**EXERCISE REQUIREMENTS**
Restate, exactly as written, the entries below from the line that holds "Task: Focus the first Código Postal box" through the line that holds "Switch to the Flow Variables tab". Pictures are not part of the copy.

**DATA FOR THIS TASK**
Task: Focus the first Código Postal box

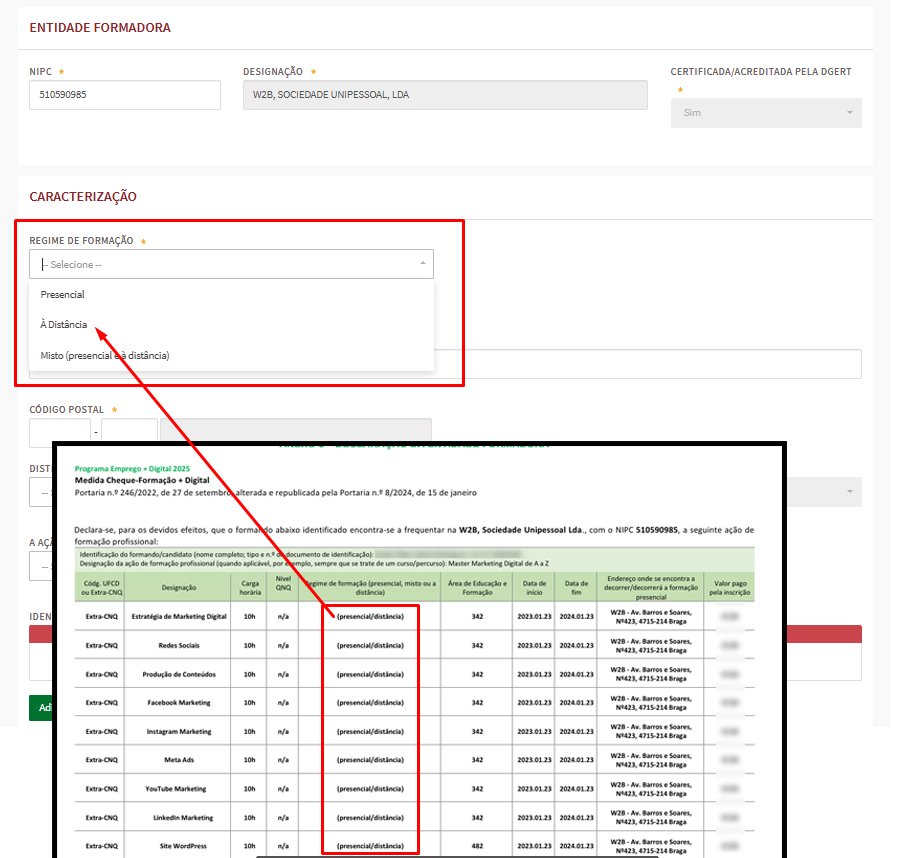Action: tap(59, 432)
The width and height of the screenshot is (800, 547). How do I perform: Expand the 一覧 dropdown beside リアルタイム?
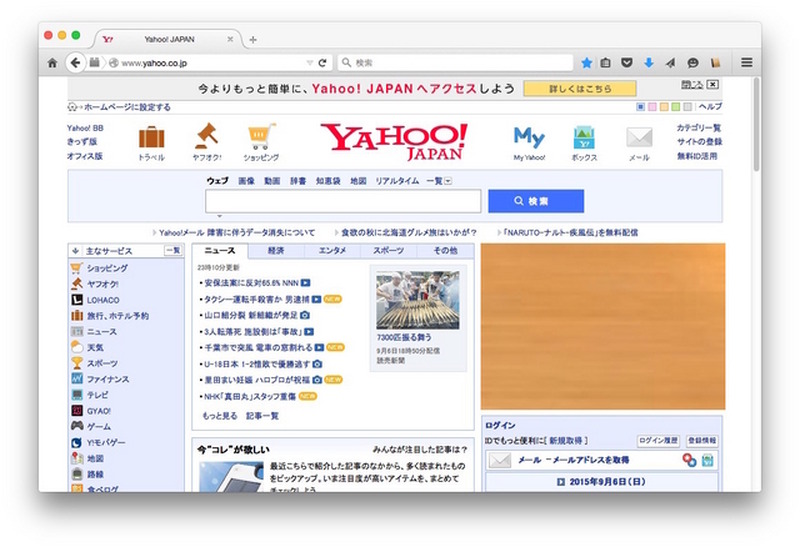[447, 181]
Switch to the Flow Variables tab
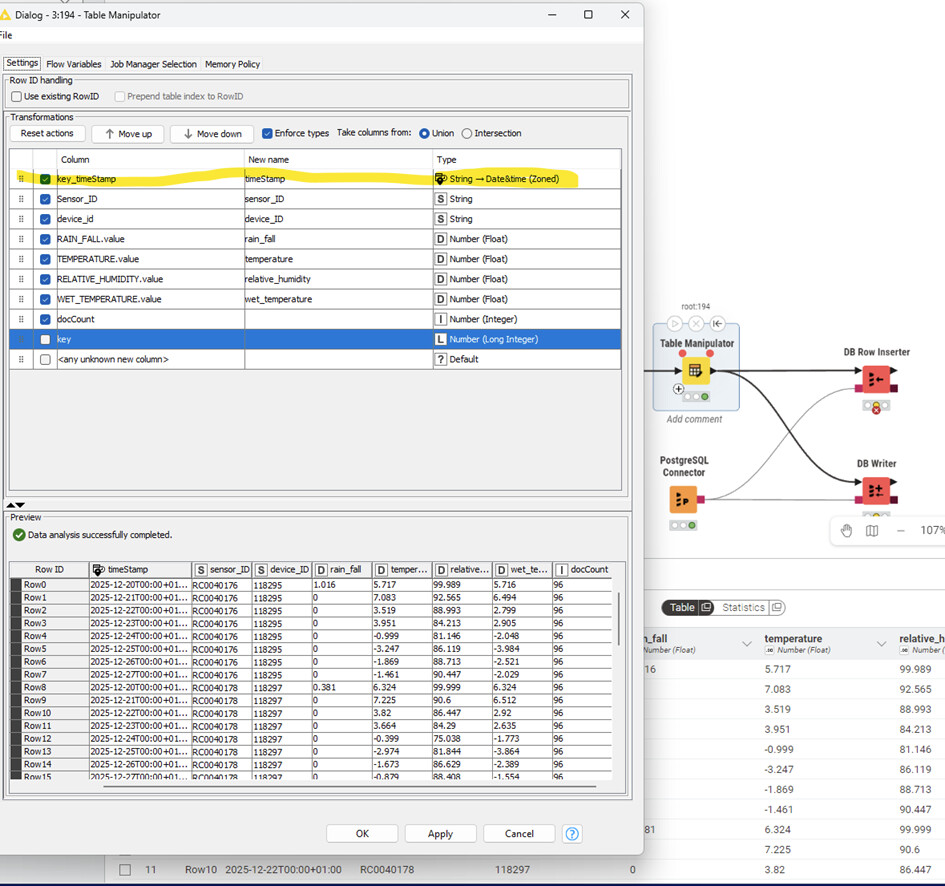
* * *
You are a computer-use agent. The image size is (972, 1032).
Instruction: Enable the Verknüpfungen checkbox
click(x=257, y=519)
==
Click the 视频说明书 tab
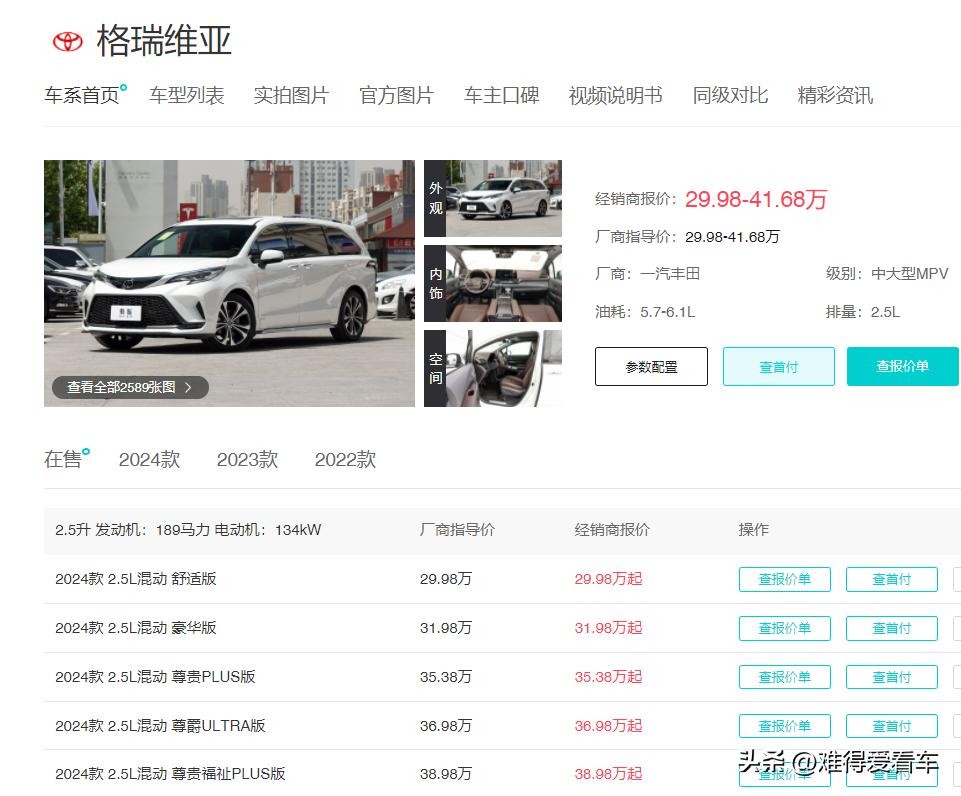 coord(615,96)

**THE ANSWER**
Task: Focus the first Código Postal box

Action: tap(59, 432)
The width and height of the screenshot is (800, 547). How do I perform: Expand the 一覧 dropdown beside リアルタイム?
[447, 181]
Switch to the Flow Variables tab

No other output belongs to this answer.